THE EXERCISE
Begin at the row containing "How do I perform: Select" and stop after the one containing "click(1063, 95)". Rewrite those rows, changing "sidebar" to "side panel" and leaving everything else the same, with the pictures left out.

Stored data entries:

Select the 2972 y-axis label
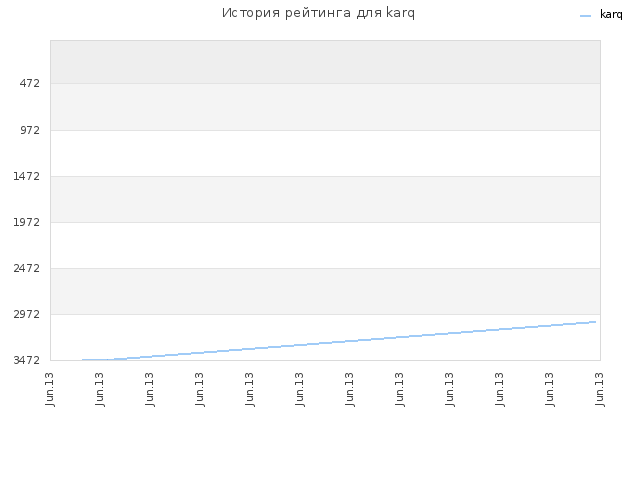Screen dimensions: 640x480 pyautogui.click(x=27, y=314)
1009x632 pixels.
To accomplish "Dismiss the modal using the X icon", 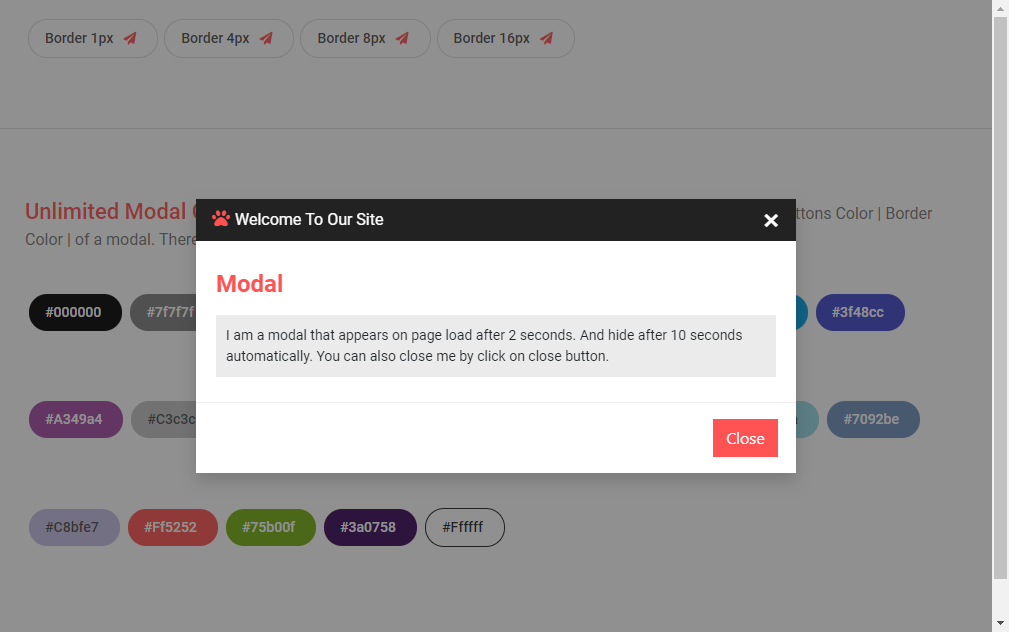I will click(771, 220).
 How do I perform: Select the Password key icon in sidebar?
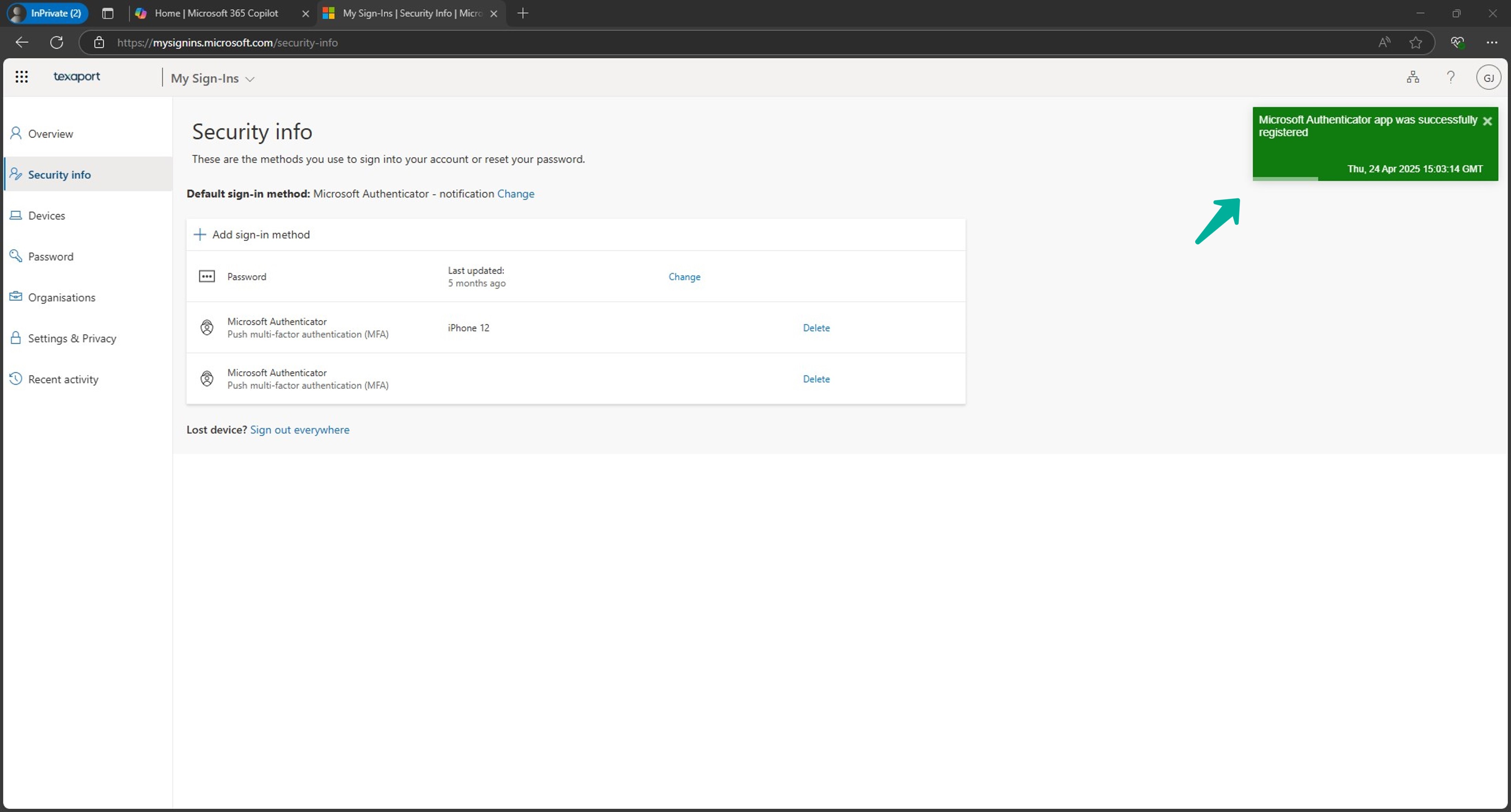(16, 256)
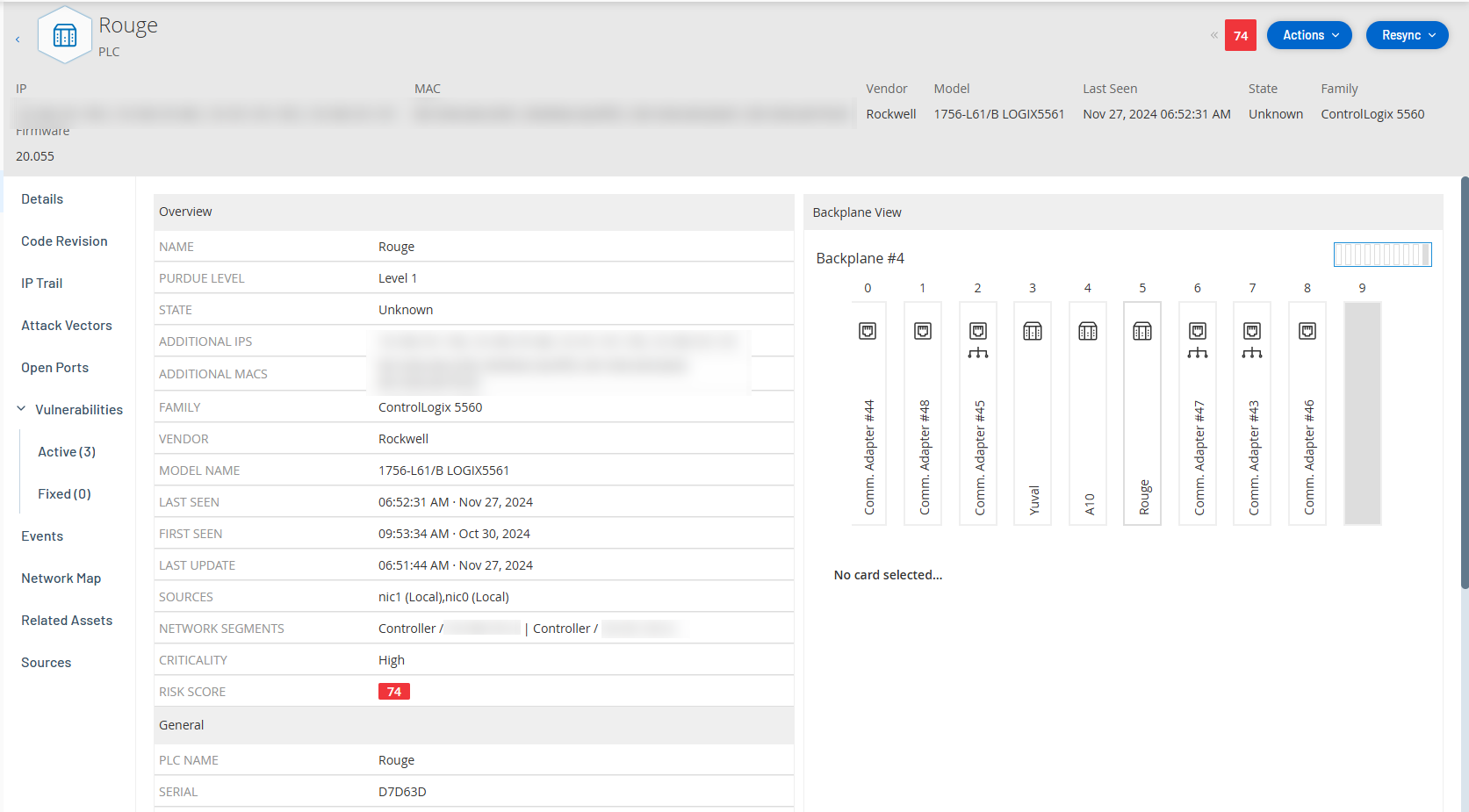Select Comm. Adapter #47 card in slot 6
1469x812 pixels.
point(1198,413)
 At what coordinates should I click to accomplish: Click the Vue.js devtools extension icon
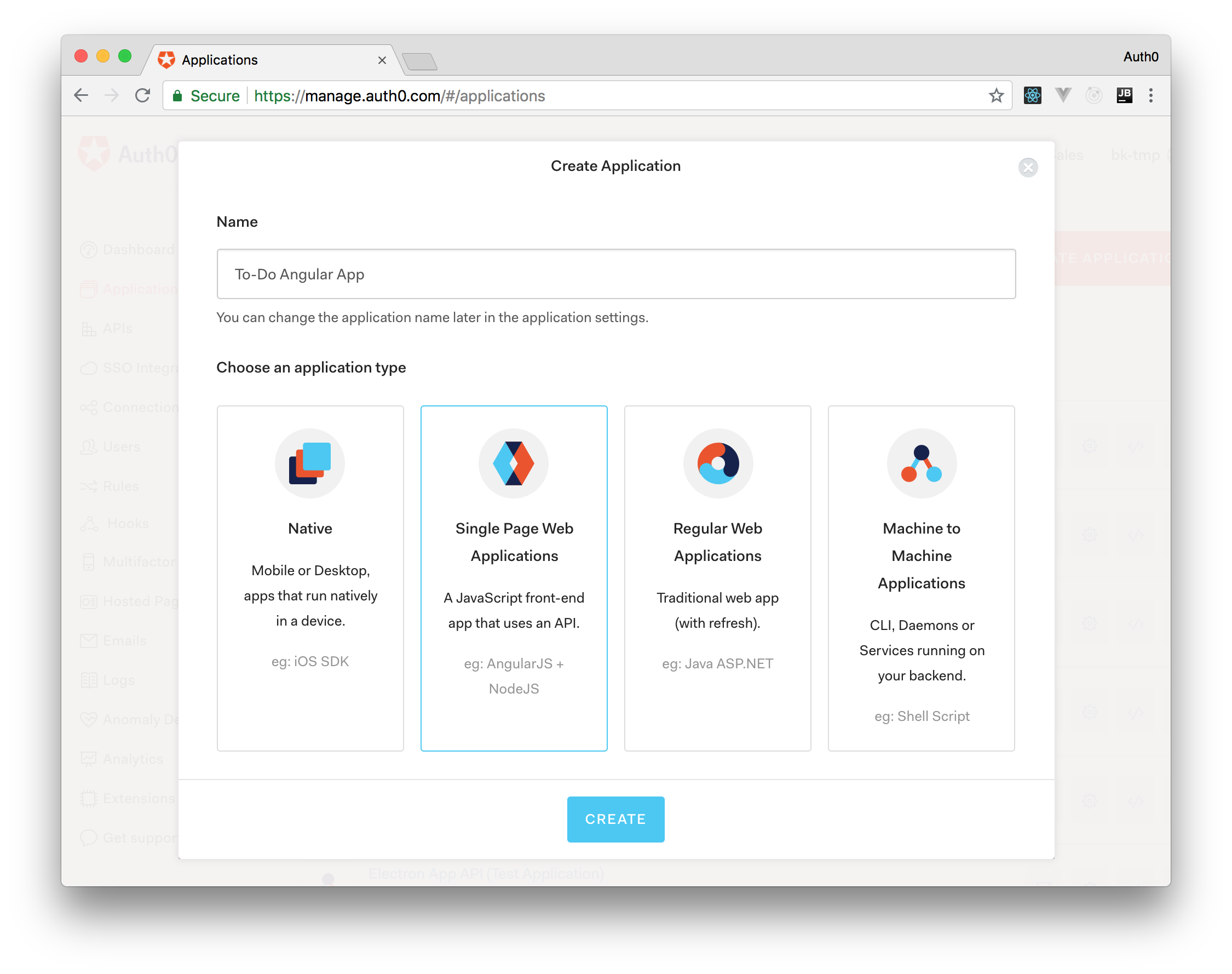click(1063, 95)
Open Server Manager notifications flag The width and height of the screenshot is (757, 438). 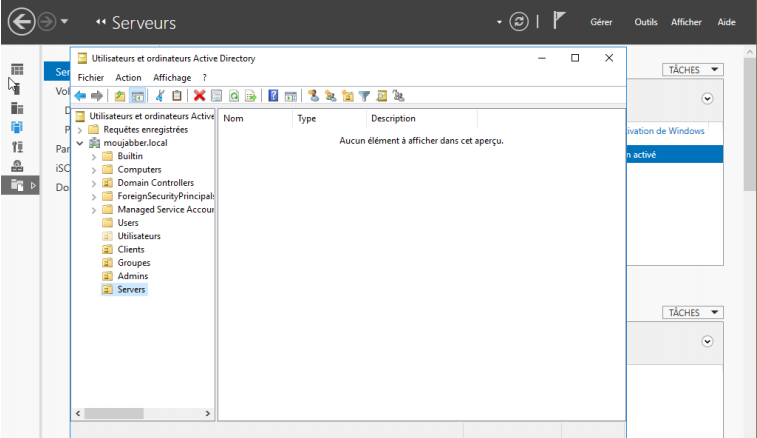tap(560, 22)
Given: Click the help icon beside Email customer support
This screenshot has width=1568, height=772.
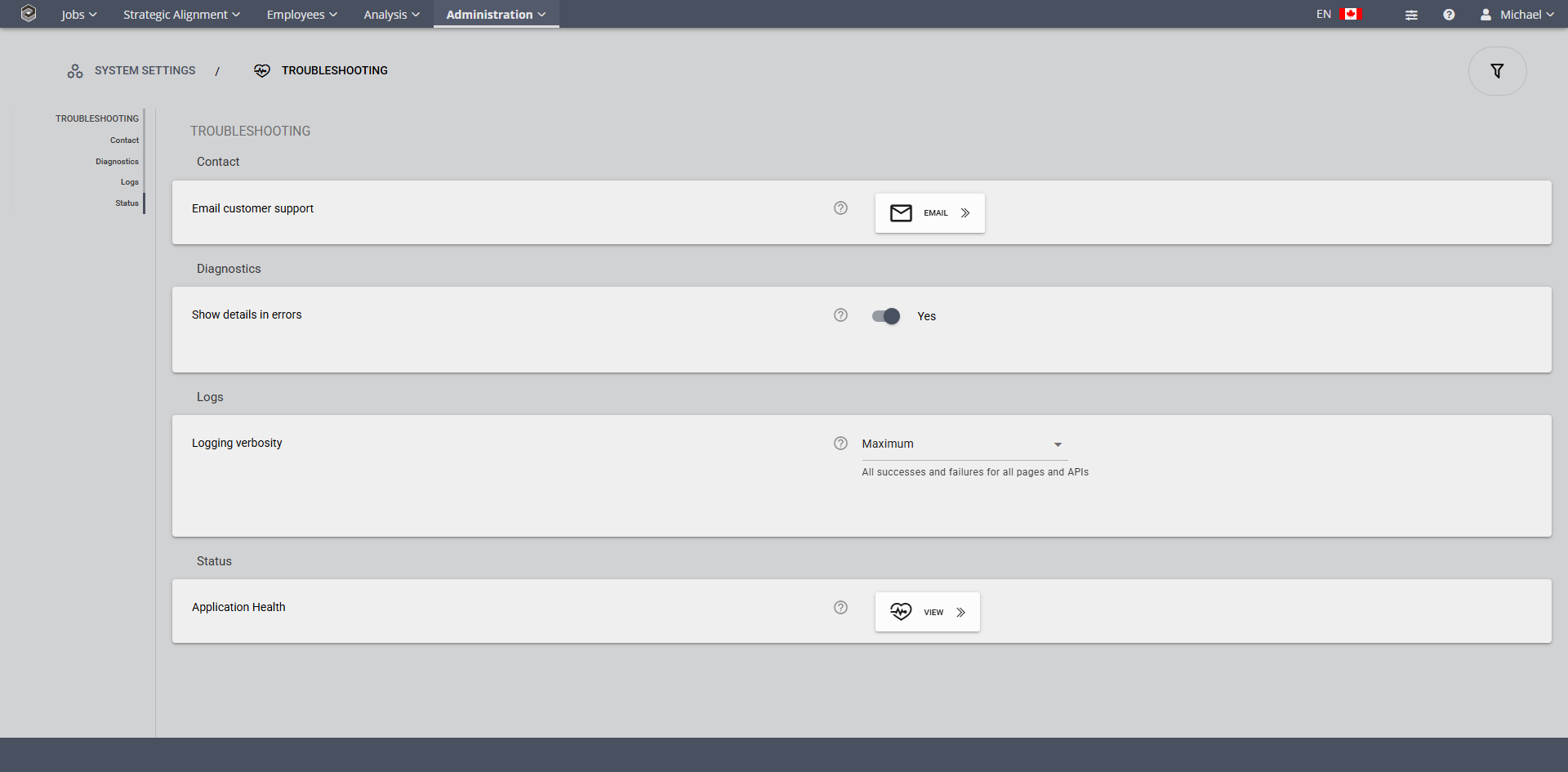Looking at the screenshot, I should (840, 208).
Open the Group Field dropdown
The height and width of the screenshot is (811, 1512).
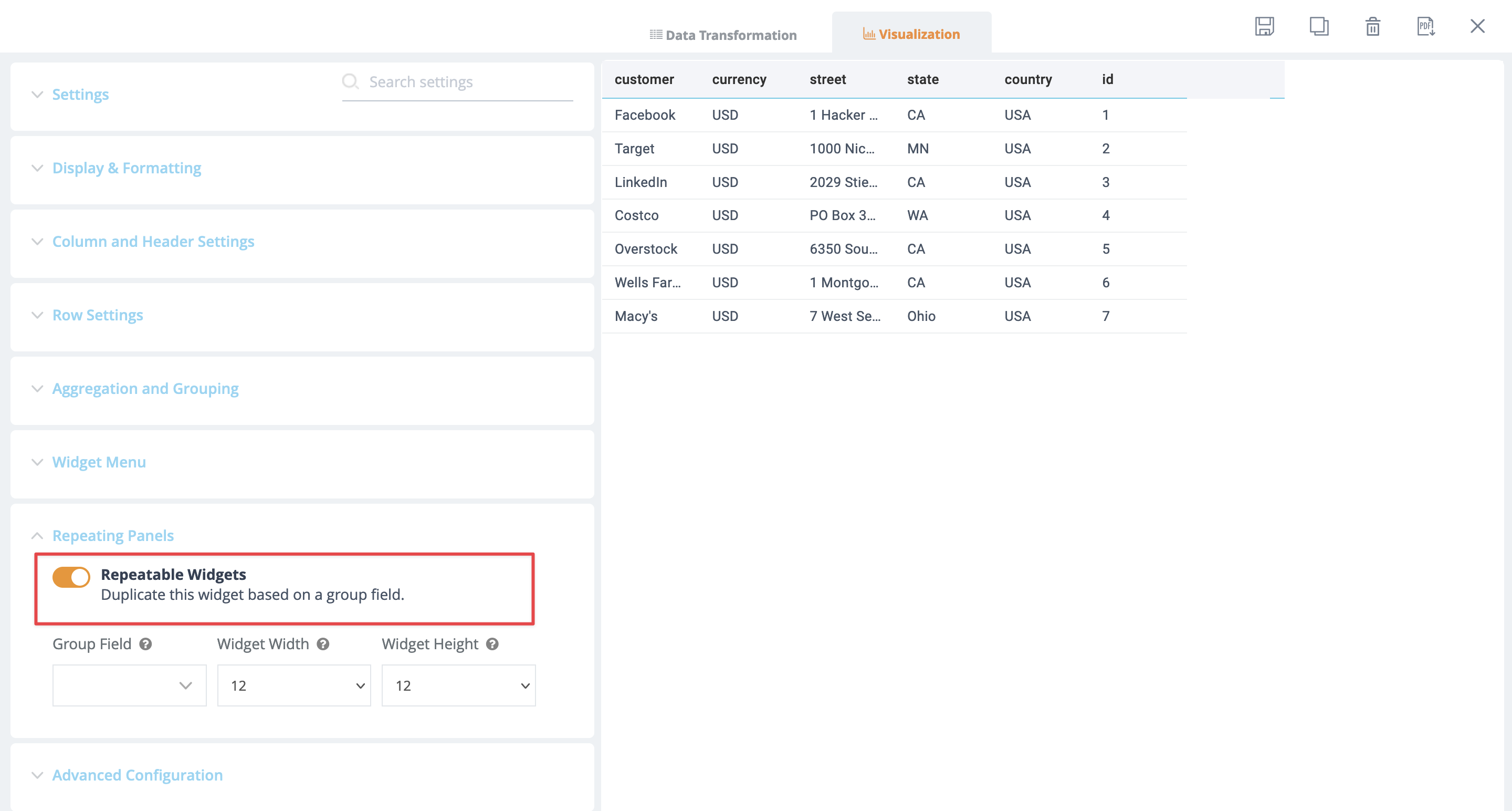[x=129, y=685]
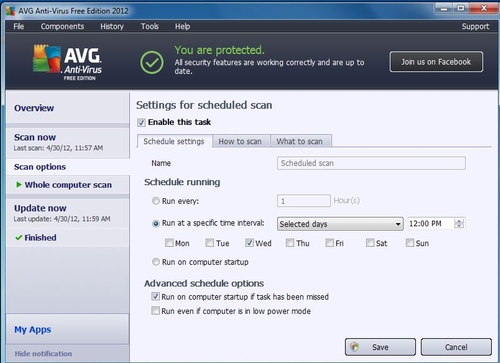Select the Run every radio button
500x363 pixels.
156,201
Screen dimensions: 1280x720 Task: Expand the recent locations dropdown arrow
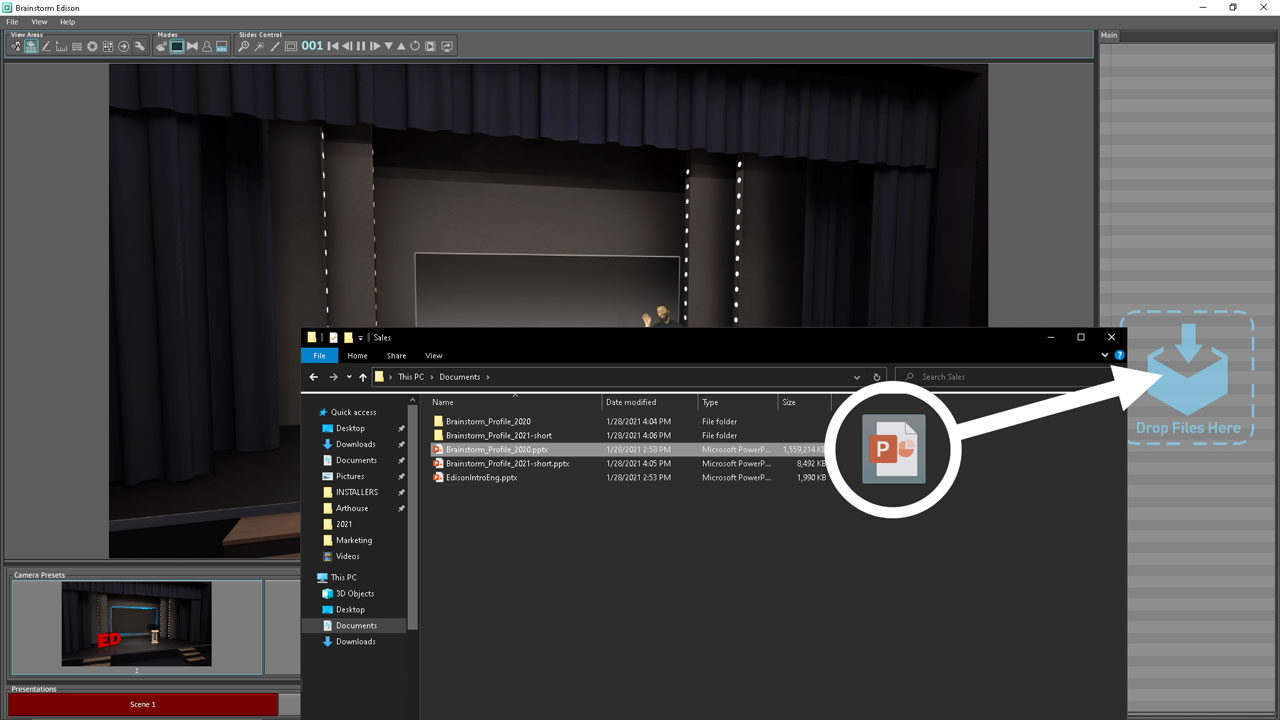tap(349, 377)
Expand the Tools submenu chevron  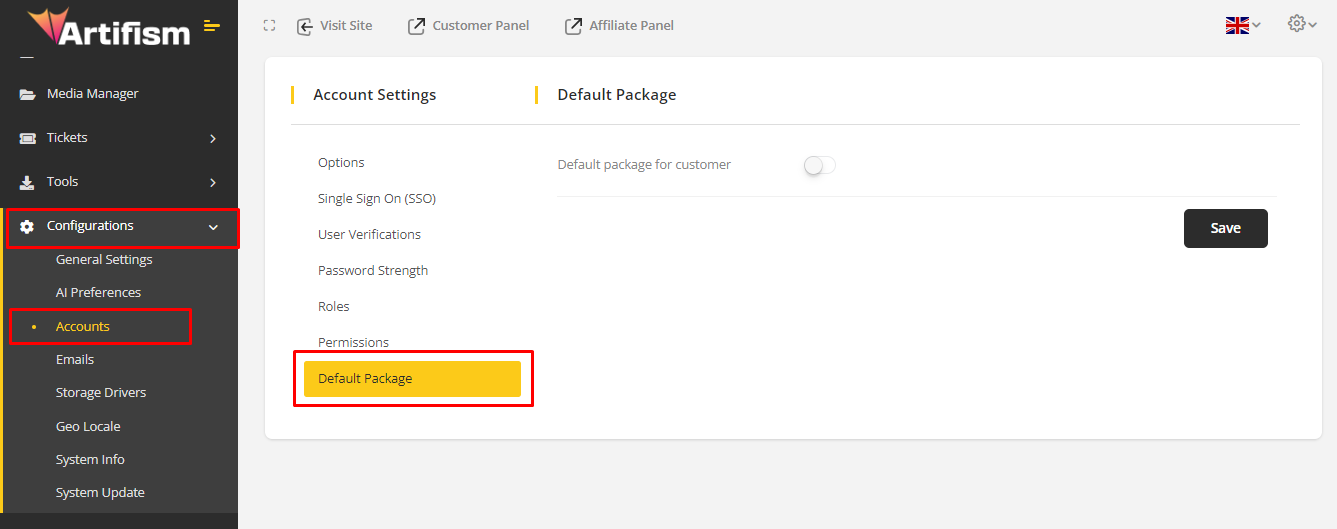point(213,182)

SOLUTION TO THE EXERCISE
 How do I perform: Select the Password key icon in side panel?
(16, 256)
Select Comm. Adapter #47 card in slot 6
1469x812 pixels.
point(1198,413)
 At what coordinates should I click to accomplish: Click the Vue.js devtools extension icon
click(1063, 95)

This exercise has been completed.